BRIEF A: Please rewrite the paragraph in the Track Talk thread that begins "Meant to show the street lights" as a short list of steps, keeping its main facts.
BRIEF B: Reproduce the Track Talk thread word for word, starting at "rustic! well done" and ending at "out and executed.".

DOCUMENT TEXT:
┄┄┄┄┄┄

# Track Talk



## Hilltop Raceway (Feb 12, 2006)

Thought ya'll might like seeing this old building I made for my other track. Talk about being rough!!! Not sure they had plastic back then, but it did have lights... RM


----------



## slotcarman12078 (Oct 3, 2008)

The old Hilltop Motors shop, before the boys really started making the magic happen??? Love it!!! Wouldn't change a thing either! :thumbsup::thumbsup:


----------



## Super Coupe (Feb 16, 2010)

Amazing how mud and straw could look so good. lol I like it. :thumbsup:
>Tom<


----------



## alpink (Aug 22, 2010)

rustic! well done for plywood. the sides do look similar to rough stucco. the advertisements inside and out really sell it. for certain, low budget creation, but well thought out and executed.


----------



## Black Oxxpurple (Jul 3, 2011)

Bet there is going to be a fight..... The Boy's are not going to like this shop as well as the big shop.... Hmmm

Rob


----------



## Hilltop Raceway (Feb 12, 2006)

Meant to show the street lights I made also... Took some plastic tubing, done a little bending, then glued the small end shades in place. The bulb covers were some cosmetic end caps I found. Just drilled a wire hole, glued in placed, spray painted, then run my wire. Ink pen barrels would work, just cut off the ends...RM


----------



## NTxSlotCars (May 27, 2008)

That looked really good Randy! 
I would have never thought of painting graham crackers.
Turned out great! Is this an open thread?


----------



## Boosted-Z71 (Nov 26, 2007)

Are you serious, you mean I can race and have a snack, this is America.

Great looking buildings

Boosted


----------



## rodstrguy (Feb 14, 2002)

Not bad, nice square door openings, I don't see any roof leaks. My only question is who drove in the two railroad spikes holding the walls together?


----------



## Hilltop Raceway (Feb 12, 2006)

rodstrguy said:


> Not bad, nice square door openings, I don't see any roof leaks. My only question is who drove in the two railroad spikes holding the walls together?


Railroad spikes??? ... Those are security sensors... RM


----------



## XracerHO (Feb 6, 2008)

Like the rustic garage with great posters & interior lighting! :thumbsup: ..RL


----------



## win43 (Aug 28, 2006)

Randy,
That's one cool garage. :thumbsup::thumbsup:


----------



## win43 (Aug 28, 2006)

........and the light is cool too. :thumbsup:


----------

┄┄┄┄┄┄

RECORDED INFORMATION:
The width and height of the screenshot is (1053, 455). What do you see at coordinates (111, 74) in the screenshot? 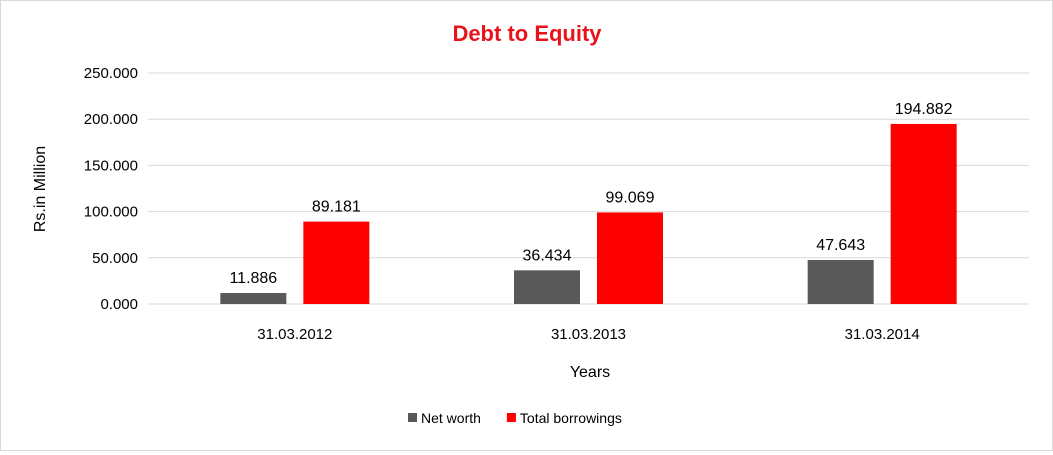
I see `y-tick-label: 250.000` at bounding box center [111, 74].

┄┄┄┄┄┄

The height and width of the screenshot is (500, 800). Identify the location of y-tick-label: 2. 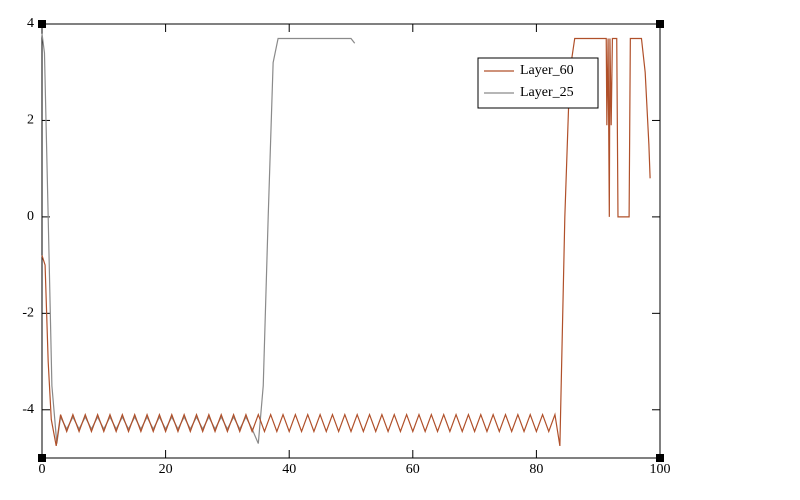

┄┄┄┄┄┄

ANSWER AREA A:
- Bend some plastic tubing and glue the small end shades in place.
- Use cosmetic end caps for the bulb covers.
- Drill a wire hole, glue the parts in place, spray paint, then run the wire.
- Ink pen barrels with the ends cut off would also work.

ANSWER AREA B:
rustic! well done for plywood. the sides do look similar to rough stucco. the advertisements inside and out really sell it. for certain, low budget creation, but well thought out and executed.